## PROBLEM DETAILS
Down to the last line, print the data that follows exactly, without its pictures.
[[ DATA FOR THIS EXERCISE open ]]
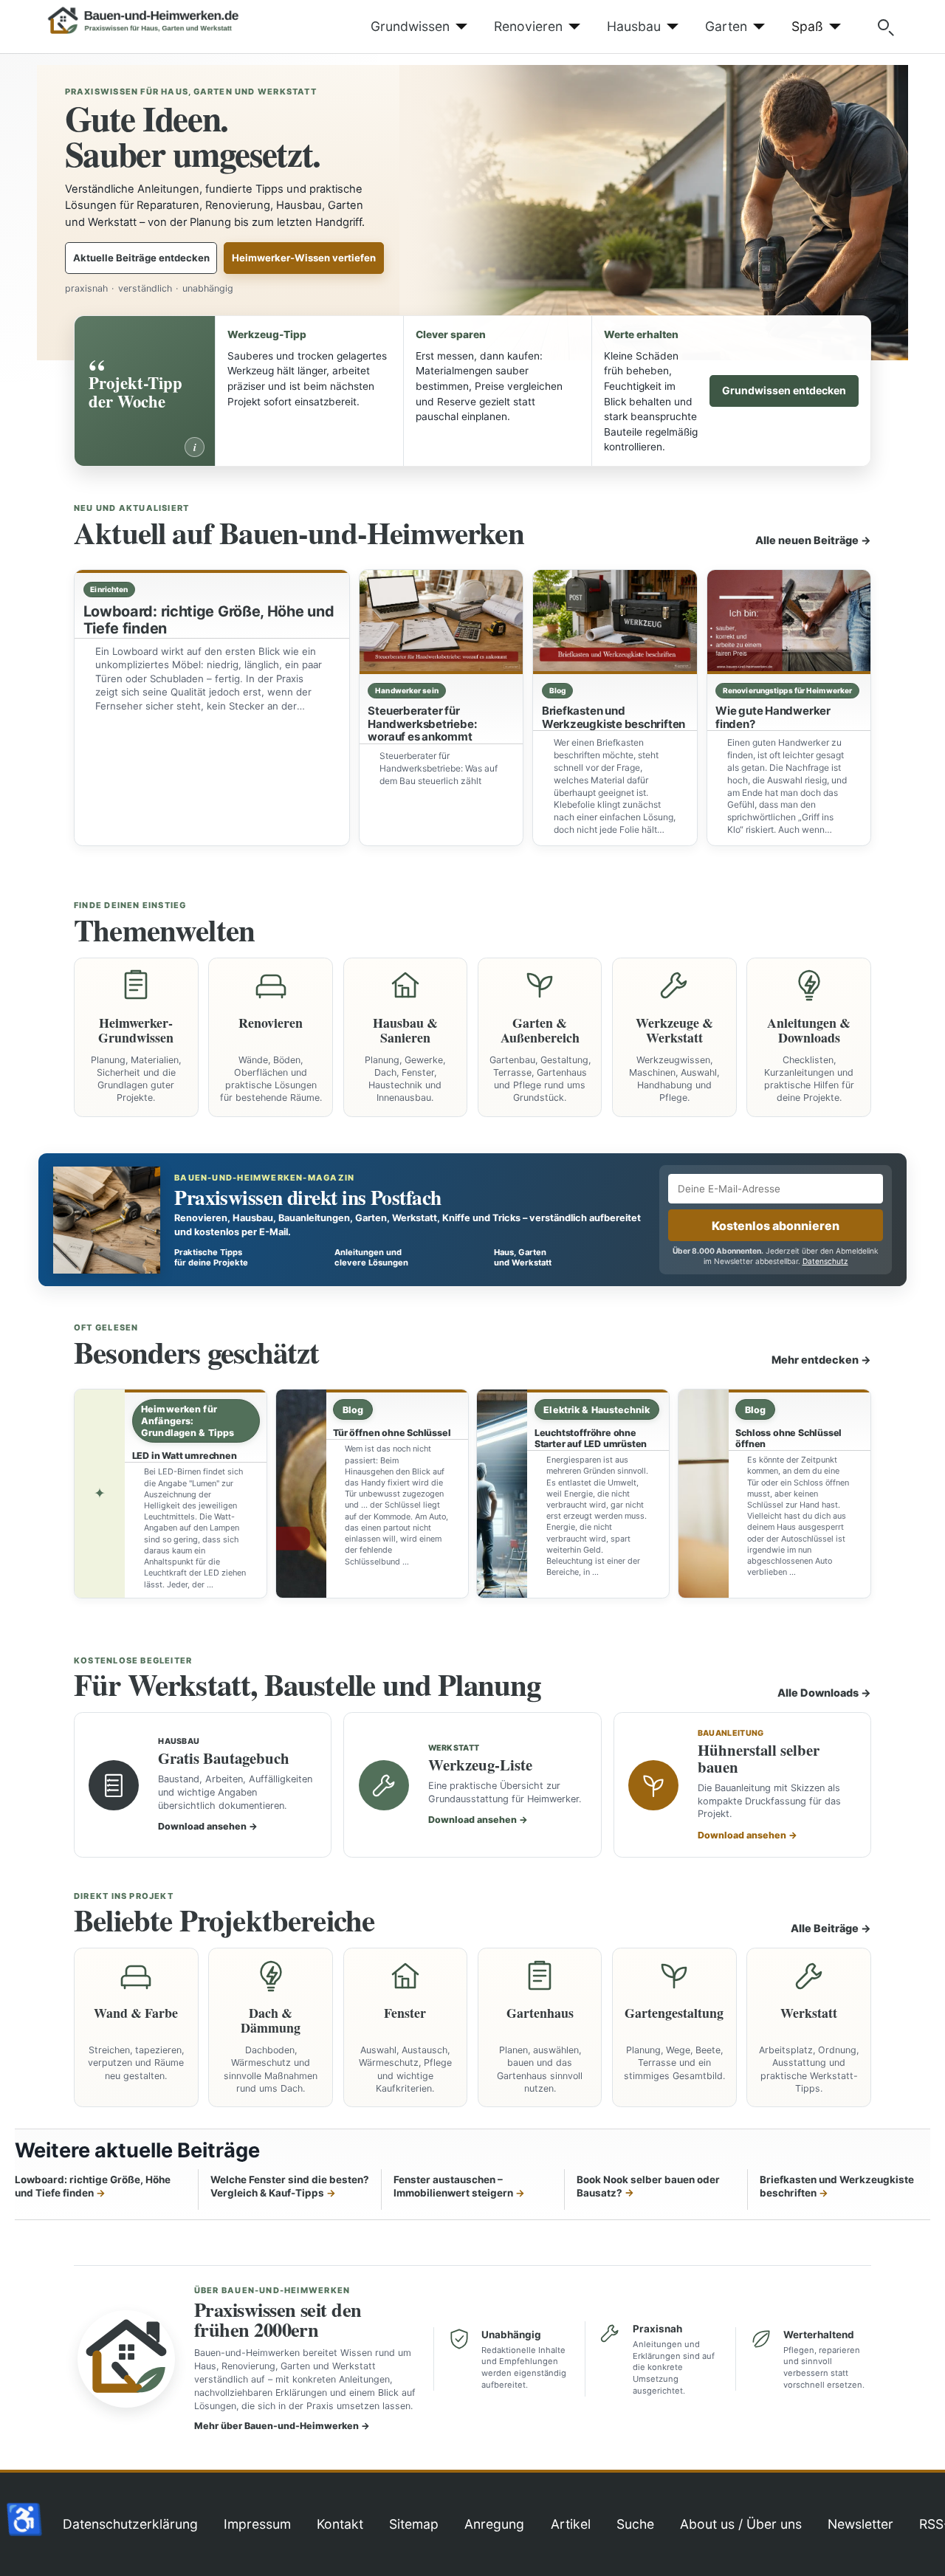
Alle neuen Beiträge (813, 540)
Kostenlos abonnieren (775, 1225)
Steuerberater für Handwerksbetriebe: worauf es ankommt (422, 723)
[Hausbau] (670, 26)
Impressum (257, 2524)
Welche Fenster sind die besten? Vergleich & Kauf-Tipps (289, 2186)
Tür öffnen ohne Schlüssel (391, 1432)
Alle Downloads (824, 1692)
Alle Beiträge (831, 1928)
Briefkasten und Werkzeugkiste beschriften (613, 717)
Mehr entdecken (821, 1359)
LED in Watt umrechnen (184, 1455)
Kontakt (340, 2524)
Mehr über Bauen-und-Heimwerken (282, 2425)
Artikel (571, 2524)
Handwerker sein (407, 690)
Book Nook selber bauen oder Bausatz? (648, 2186)
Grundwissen (410, 26)
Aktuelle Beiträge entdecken (141, 258)
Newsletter (860, 2524)
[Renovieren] (572, 26)
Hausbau (634, 26)
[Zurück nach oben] (919, 2548)
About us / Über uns (741, 2524)
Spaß (807, 26)
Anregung (494, 2524)
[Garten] (756, 26)
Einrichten (109, 589)
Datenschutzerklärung (130, 2524)
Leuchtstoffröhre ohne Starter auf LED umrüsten (591, 1438)
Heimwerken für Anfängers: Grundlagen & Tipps (187, 1421)
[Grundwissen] (459, 26)
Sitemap (414, 2524)
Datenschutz (825, 1261)
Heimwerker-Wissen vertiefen (304, 258)
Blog (557, 690)
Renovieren (528, 26)
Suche (635, 2524)
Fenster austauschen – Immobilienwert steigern (453, 2186)
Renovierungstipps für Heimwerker (787, 690)
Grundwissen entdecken (784, 390)
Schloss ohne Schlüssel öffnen (788, 1438)
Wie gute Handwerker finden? (773, 717)
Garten (726, 26)
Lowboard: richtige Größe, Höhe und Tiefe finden (208, 619)
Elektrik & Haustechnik (596, 1409)
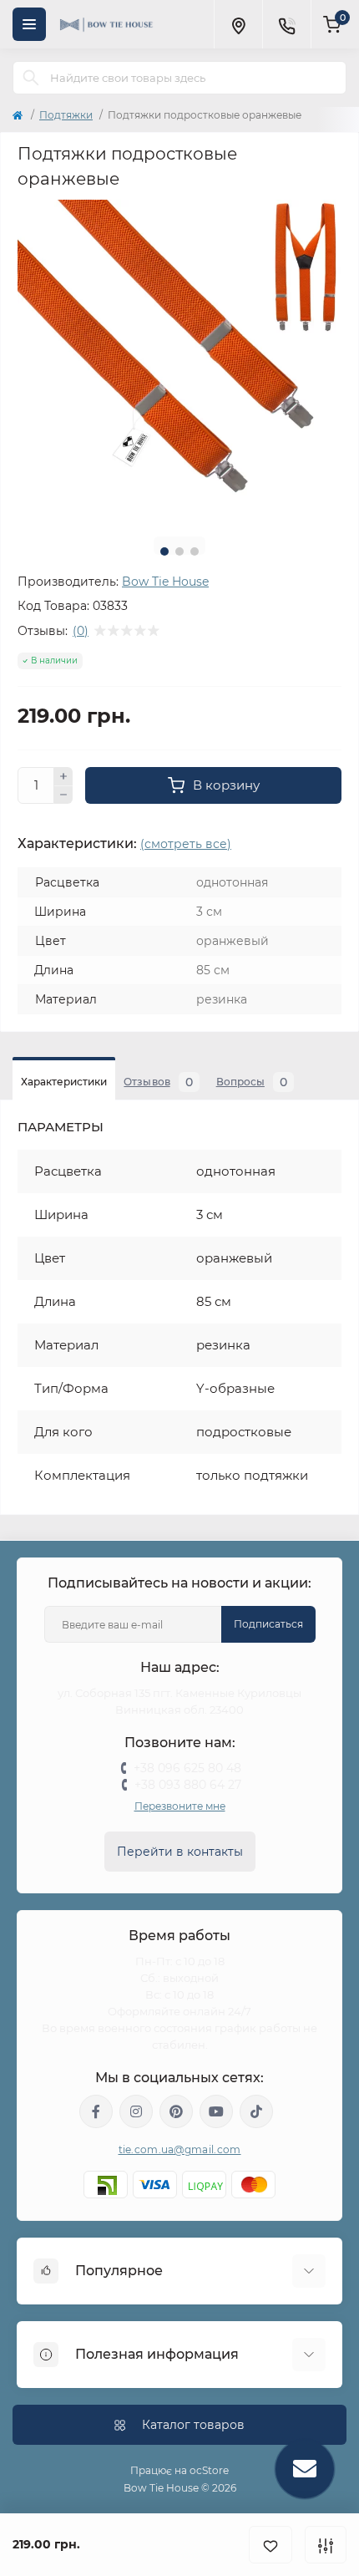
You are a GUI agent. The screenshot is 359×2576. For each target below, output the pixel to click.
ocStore (209, 2470)
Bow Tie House (165, 581)
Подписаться (268, 1624)
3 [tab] (194, 551)
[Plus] (63, 776)
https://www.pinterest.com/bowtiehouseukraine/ (176, 2111)
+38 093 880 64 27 (187, 1784)
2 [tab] (179, 551)
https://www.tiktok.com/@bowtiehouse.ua (256, 2111)
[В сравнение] (325, 2544)
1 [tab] (164, 551)
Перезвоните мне (179, 1806)
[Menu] (29, 24)
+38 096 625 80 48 (187, 1768)
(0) (80, 631)
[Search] (31, 77)
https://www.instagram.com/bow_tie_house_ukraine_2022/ (136, 2111)
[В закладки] (270, 2544)
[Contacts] (286, 24)
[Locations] (238, 24)
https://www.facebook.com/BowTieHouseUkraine (96, 2111)
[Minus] (63, 795)
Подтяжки (66, 115)
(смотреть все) (185, 843)
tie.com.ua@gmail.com (180, 2149)
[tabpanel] (179, 362)
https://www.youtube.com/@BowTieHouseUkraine (216, 2111)
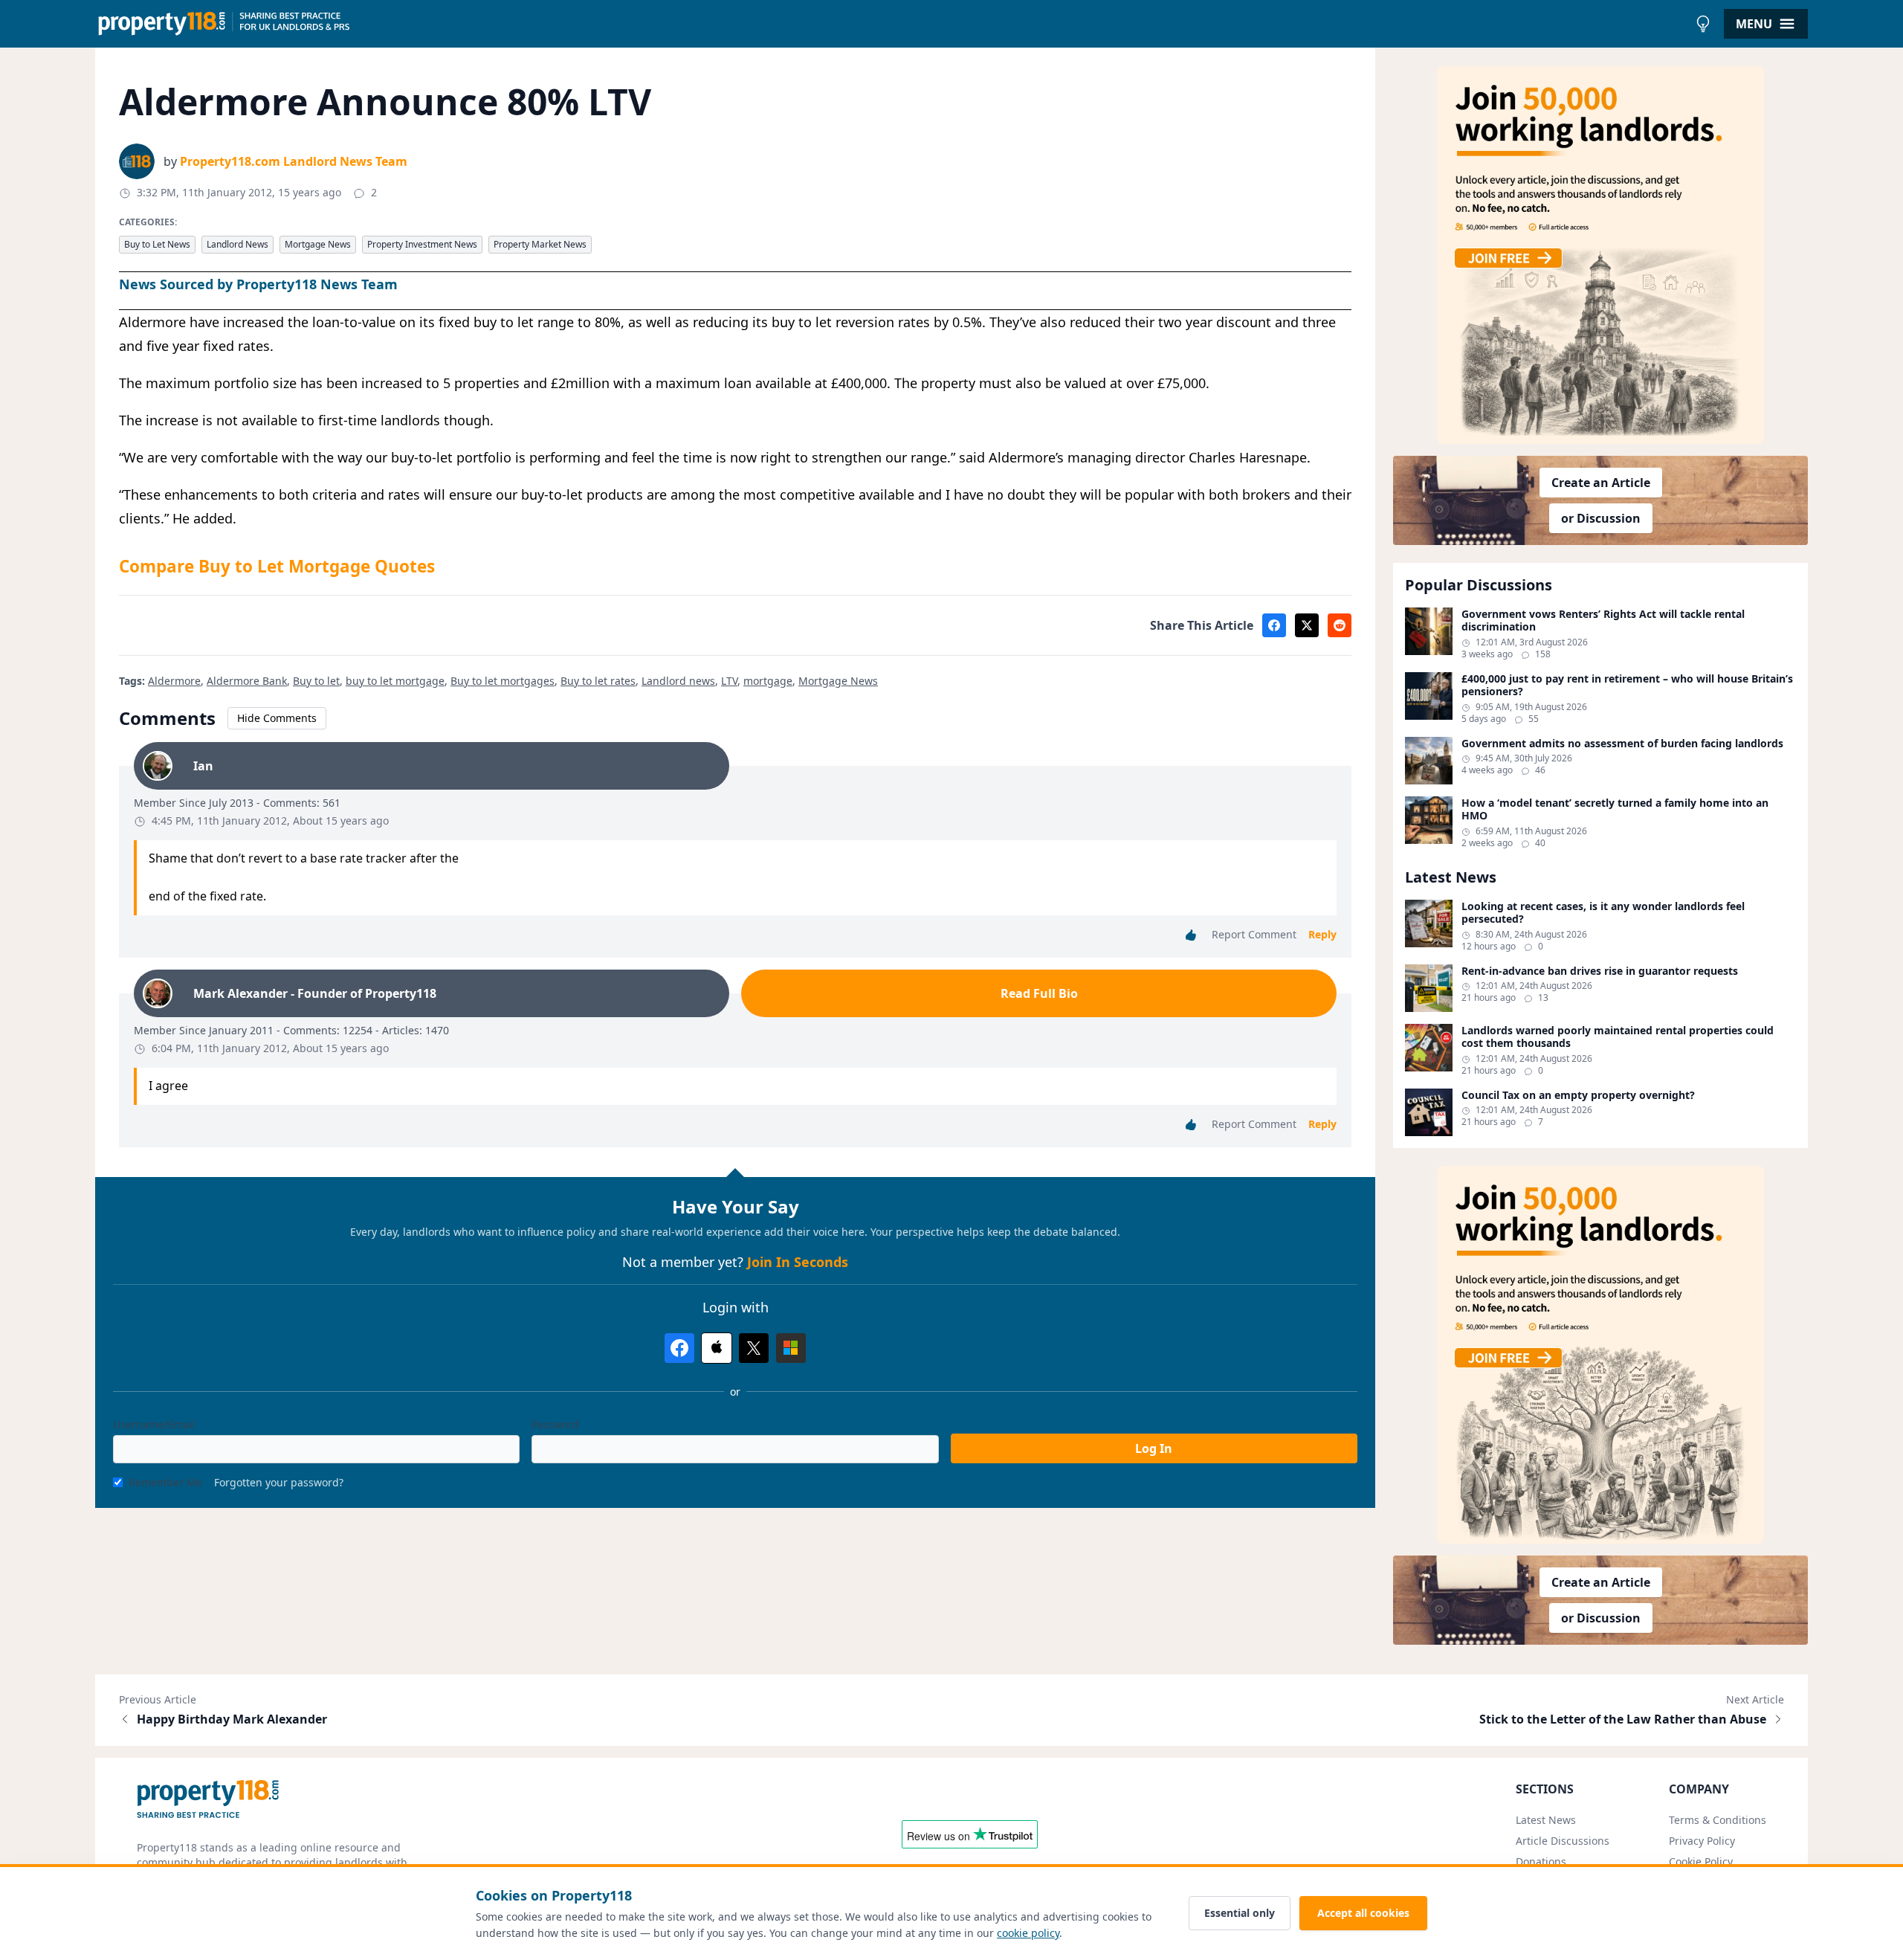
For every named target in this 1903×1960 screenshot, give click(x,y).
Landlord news (678, 681)
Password (555, 1424)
[[ DATA FOR THIS EXERCISE closed ]]
## EXERCISE RESULT
Alle neuen Beiträge (813, 540)
Kostenlos abonnieren (775, 1225)
Steuerberater für Handwerksbetriebe: worauf es ankommt (422, 723)
[Hausbau] (670, 26)
Impressum (257, 2524)
Welche Fenster sind die besten? Vergleich & Kauf-Tipps (289, 2186)
Tür öffnen ohne Schlüssel (391, 1432)
Alle Downloads (824, 1692)
Alle Beiträge (831, 1928)
Briefkasten und Werkzeugkiste beschriften (613, 717)
Mehr entdecken (821, 1359)
LED in Watt umrechnen (184, 1455)
Kontakt (340, 2524)
Mehr über Bauen-und-Heimwerken (282, 2425)
Artikel (571, 2524)
Handwerker sein (407, 690)
Book Nook selber bauen oder Bausatz? (648, 2186)
Grundwissen (410, 26)
Aktuelle Beiträge entdecken (141, 258)
Newsletter (860, 2524)
[Renovieren] (572, 26)
Hausbau (634, 26)
[Zurück nach oben] (919, 2548)
About us / Über uns (741, 2524)
Spaß (807, 26)
Anregung (494, 2524)
[Garten] (756, 26)
Einrichten (109, 589)
Datenschutzerklärung (130, 2524)
Leuchtstoffröhre ohne Starter auf LED umrüsten (591, 1438)
Heimwerken für Anfängers: Grundlagen & Tipps (187, 1421)
[Grundwissen] (459, 26)
Sitemap (414, 2524)
Datenschutz (825, 1261)
Heimwerker-Wissen vertiefen (304, 258)
Blog (557, 690)
Renovieren (528, 26)
Suche (635, 2524)
Fenster austauschen – Immobilienwert steigern (453, 2186)
Renovierungstipps für Heimwerker (787, 690)
Grundwissen entdecken (784, 390)
Schloss ohne Schlüssel öffnen (788, 1438)
Wie gute Handwerker finden? (773, 717)
Garten (726, 26)
Lowboard: richtige Größe, Höhe und Tiefe finden (208, 619)
Elektrik & Haustechnik (596, 1409)
You are a GUI agent. The screenshot is 359×2576. For each target below, output the pixel to click.
ocStore (209, 2470)
Bow Tie House (165, 581)
Подписаться (268, 1624)
3 [tab] (194, 551)
[Plus] (63, 776)
https://www.pinterest.com/bowtiehouseukraine/ (176, 2111)
+38 093 880 64 27 (187, 1784)
2 [tab] (179, 551)
https://www.tiktok.com/@bowtiehouse.ua (256, 2111)
[В сравнение] (325, 2544)
1 [tab] (164, 551)
Перезвоните мне (179, 1806)
[Menu] (29, 24)
+38 096 625 80 48 (187, 1768)
(0) (80, 631)
[Search] (31, 77)
https://www.instagram.com/bow_tie_house_ukraine_2022/ (136, 2111)
[В закладки] (270, 2544)
[Contacts] (286, 24)
[Locations] (238, 24)
https://www.facebook.com/BowTieHouseUkraine (96, 2111)
[Minus] (63, 795)
Подтяжки (66, 115)
(смотреть все) (185, 843)
tie.com.ua@gmail.com (180, 2149)
[tabpanel] (179, 362)
https://www.youtube.com/@BowTieHouseUkraine (216, 2111)
For every named target in this 1903×1960 screenshot, give click(x,y).
Landlord news (678, 681)
Password (555, 1424)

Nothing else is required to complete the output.